Do you see changes that are greater than 1-2 code values?
What do you mean with "1-2 code values"?
By code values I mean the set of numbers 0-255 for each color channel. So bright red is (255, 0, 0), there are lots of tools that will tell you what colors are actually on the screen. This is the only way I could tell that the PNG and the PDF had different colors (see below).
Look at this screenshots (BMP) which I made from the two pdf documents (viewed with Acrobat Reader 6.0).
So we seem to have found some of the issue. On my machine (Acrobat 5.0.5) testpdf_1.pdf and testpdf_2.pdf render essentially the same. 'testpdf_1.pdf' doesn't look anything like your 'testpdf_1.bmp'. I'm not quite sure where to go from here, I am not a real PDF specialist (which seems to be the area where the problem is - it isn't in how the SVG is communicated to it).
You may find that the FOP folks (that wrote the PDF part of the transcoder) can help more than I can.
Your SVG content is using 'tspan' elements (although in the given example you sent you don't need to).
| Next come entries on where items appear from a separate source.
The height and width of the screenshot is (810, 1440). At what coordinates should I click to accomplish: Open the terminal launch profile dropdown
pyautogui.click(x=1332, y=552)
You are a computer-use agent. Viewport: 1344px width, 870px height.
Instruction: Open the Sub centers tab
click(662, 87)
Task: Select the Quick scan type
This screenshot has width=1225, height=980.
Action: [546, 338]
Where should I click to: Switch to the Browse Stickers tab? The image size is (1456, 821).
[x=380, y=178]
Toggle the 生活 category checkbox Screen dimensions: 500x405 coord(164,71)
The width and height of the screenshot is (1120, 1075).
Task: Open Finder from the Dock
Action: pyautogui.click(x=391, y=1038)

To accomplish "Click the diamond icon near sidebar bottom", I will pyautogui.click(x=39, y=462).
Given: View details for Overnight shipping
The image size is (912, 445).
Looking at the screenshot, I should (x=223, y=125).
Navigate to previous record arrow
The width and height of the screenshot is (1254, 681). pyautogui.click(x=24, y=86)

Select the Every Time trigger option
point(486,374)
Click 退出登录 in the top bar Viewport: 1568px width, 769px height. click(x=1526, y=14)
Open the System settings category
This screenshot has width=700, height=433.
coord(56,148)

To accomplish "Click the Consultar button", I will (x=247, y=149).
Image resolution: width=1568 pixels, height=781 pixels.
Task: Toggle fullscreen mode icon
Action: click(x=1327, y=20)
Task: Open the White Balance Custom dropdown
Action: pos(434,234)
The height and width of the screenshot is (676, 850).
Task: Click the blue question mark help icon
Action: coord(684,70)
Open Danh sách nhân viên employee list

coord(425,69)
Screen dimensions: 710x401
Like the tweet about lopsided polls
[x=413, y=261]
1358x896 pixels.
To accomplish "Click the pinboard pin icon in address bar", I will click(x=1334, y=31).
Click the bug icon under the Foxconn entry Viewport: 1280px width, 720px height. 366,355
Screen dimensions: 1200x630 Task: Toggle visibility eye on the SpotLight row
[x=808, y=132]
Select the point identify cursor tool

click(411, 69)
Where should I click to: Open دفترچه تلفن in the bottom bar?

When this happens the PDF transcoder doesn't try to convert the text as text and falls back to converting it as paths. [...]
I changed it but now I can not see the text in the pdf document.
I do this all the time, so example content that fails would probably be useful, otherwise I don't know how to reproduce your problem.
Here are examples:
Thanks I'll try and take a look and get back to you.